I am currently running Kubernetes 1.9.7 and successfully using the Cluster Autoscaler and multiple Horizontal Pod Autoscalers.
However, I recently started noticing the HPA would favour newer pods when scaling down replicas.
For example, I have 1 replica of service A running on a node alongside several other services. This node has plenty of available resource. During load, the target CPU utilisation for service A rose above the configured threshold, therefore the HPA decided to scale it to 2 replicas. As there were no other nodes available, the CAS span up a new node on which the new replica was successfully scheduled - so far so good!
The problem is, when the target CPU utilisation drops back below the configured threshold, the HPA decides to scale down to 1 replica. I would expect to see the new replica on the new node removed, therefore enabling the CAS to turn off that new node. However, the HPA removed the existing service A replica that was running on the node with plenty of available resources.
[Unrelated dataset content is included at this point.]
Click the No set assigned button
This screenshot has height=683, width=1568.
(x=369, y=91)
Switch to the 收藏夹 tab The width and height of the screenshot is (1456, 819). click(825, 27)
This means I now have service A running on a new node, by itself, that can't be removed by the CAS even though there is plenty of room for service A to be scheduled on the existing node.
Is this a problem with the HPA or the Kubernetes scheduler? Service A has now been running on the new node for 48 hours and still hasn't been rescheduled despite there being more than enough resources on the existing node.
After scouring through my cluster configuration, I managed to come to a conclusion as to why this was happening.
Service A was configured to run on a public subnet and the new node created by the CA was public. The existing node running the original replica of Service A was private, therefore leading the HPA to remove this replica.
I'm not sure how Service A was scheduled onto this node in the first place, but that is a different issue.